Lo spot, eppure, è stato diffuso in centinaia di migliaia di sale cinematografiche in tutto il mondo prima dell’inizio delle proiezioni, riprodotto su milioni di copie di dvd e, naturalmente, pubblicato online sui siti di tutte le principali società ed associazioni che, nel mondo, si occupano di difendere l’industria dei contenuti audiovisivi dalla pirateria.
Secondo il Tribunale di Amsterdam, tuttavia, nello spot viene utilizzata musica per la quale l’autore ha autorizzato l’uso, una sola volta ed in relazione ad un evento live, scoprendo, solo successivamente, che la sua musica veniva, invece, utilizzata attraverso decine di canali di diffusione diversi.
E’ uno smacco con pochi precedenti per il mondo dell’antipirateria che ora, inesorabilmente, proverà a minimizzare e mettere tutto a tacere.
Ma il fatto resta e rappresenta la migliore conferma che, evidentemente, l’attuale disciplina che regola la circolazione dei diritti d’autore sui contenuti audiovisivi è inadeguata rispetto alla velocità e magmaticità del contesto digitale e telematico nel quale le opere sono prodotte e utilizzate.

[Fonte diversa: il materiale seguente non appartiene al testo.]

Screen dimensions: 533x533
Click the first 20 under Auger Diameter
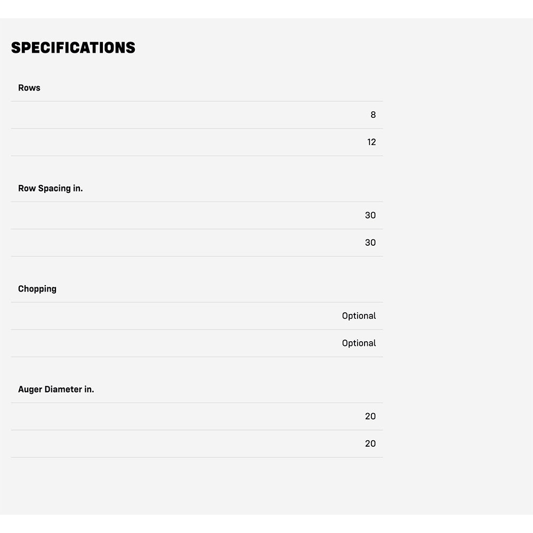click(x=370, y=416)
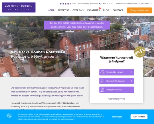Click the Van Hecke Houben Notarissen logo
The height and width of the screenshot is (124, 154).
pyautogui.click(x=19, y=7)
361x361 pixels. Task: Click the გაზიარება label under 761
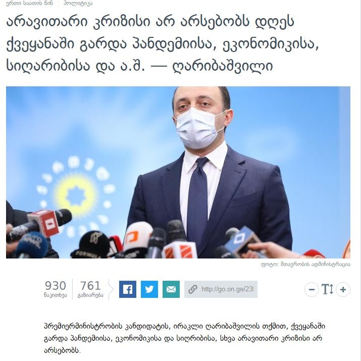click(x=90, y=295)
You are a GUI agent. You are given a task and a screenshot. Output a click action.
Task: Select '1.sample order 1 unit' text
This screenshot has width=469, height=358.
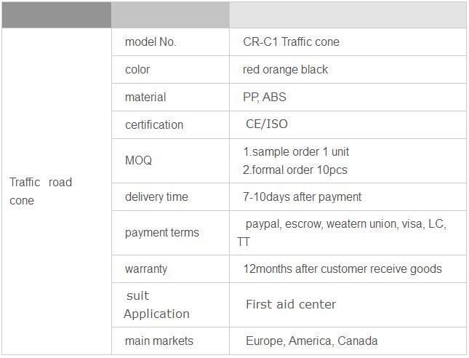pyautogui.click(x=296, y=152)
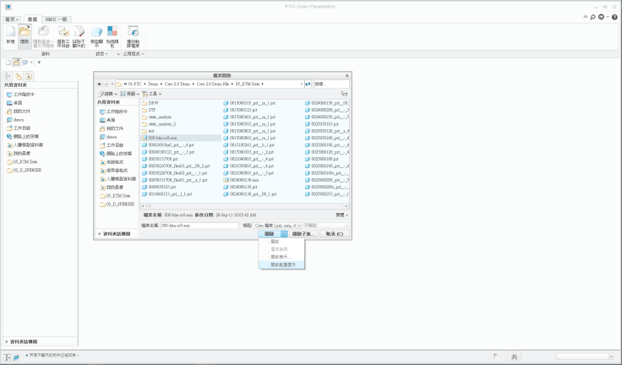Click the 開啟 (Open) folder icon in the ribbon
The height and width of the screenshot is (365, 622).
25,33
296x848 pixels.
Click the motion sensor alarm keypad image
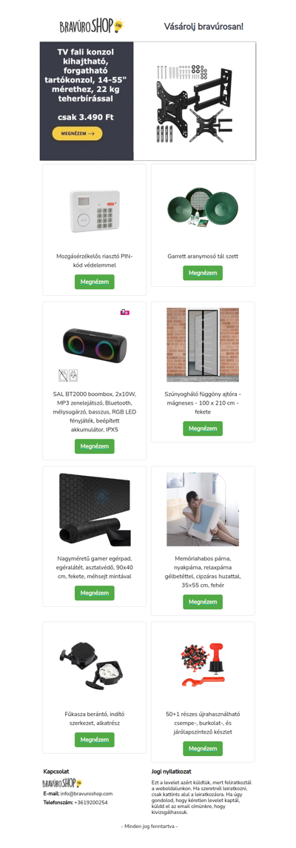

Tanto inadeguata che persino un esercito di società specializzate nell’antipirateria e nella gestione e collezione dei diritti d’autore si ritrovano ad utilizzare musica senza l’autorizzazione dell’autore e senza essersi preoccupati di garantire a quest’ultimo il pagamento di alcun compenso.
Se così non fosse, bisognerebbe pensare che il mondo dell’antipirateria è così tanto poco coerente e fedele ai principi che promuove da aver scelto, consapevolmente, di utilizzare musica pirata o credendo che per una manciata di secondi non valesse la pena di pagare il conto o, peggio ancora, che il conto sarebbe stato troppo salato rispetto al ritorno perseguito con la produzione del video.

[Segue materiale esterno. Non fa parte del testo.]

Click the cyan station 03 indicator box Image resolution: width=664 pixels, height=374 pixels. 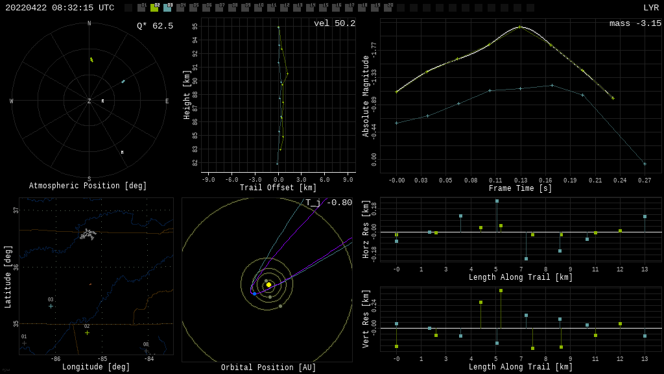coord(167,8)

Comunque la si metta, la storia non può non far riflettere e dovrebbe spingere il mondo dell’antipirateria – da domani – a guardare con maggior rispetto alle eccezioni sollevate da quanti, da anni, sostengono che la colpa del diffuso utilizzo abusivo di contenuti protetti da diritto d’autore è anche – e forse soprattutto – della straordinaria confusione che regna nel sistema della circolazione dei diritti tanto in relazione al regime dei diritti che alle modalità per garantirsene, in modo lecito l’utilizzo.

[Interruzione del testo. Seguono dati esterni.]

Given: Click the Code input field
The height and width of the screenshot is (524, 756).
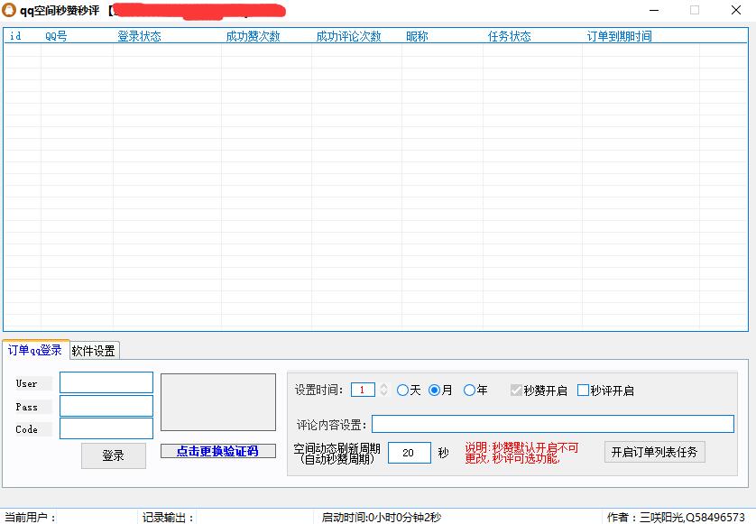Looking at the screenshot, I should tap(106, 428).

Sarà ora divertente vedere se – come sarebbero corsi a chiedere a qualsiasi gestore di sito internet che fosse stato pizzicato a diffondere un video con sottofondo pirata – le società di gestione dei diritti, le associazioni antipirateria ed i produttori audiovisivi si affretteranno a ritirare dal mercato e dalla circolazione i milioni di copie pirata dello spot in questione.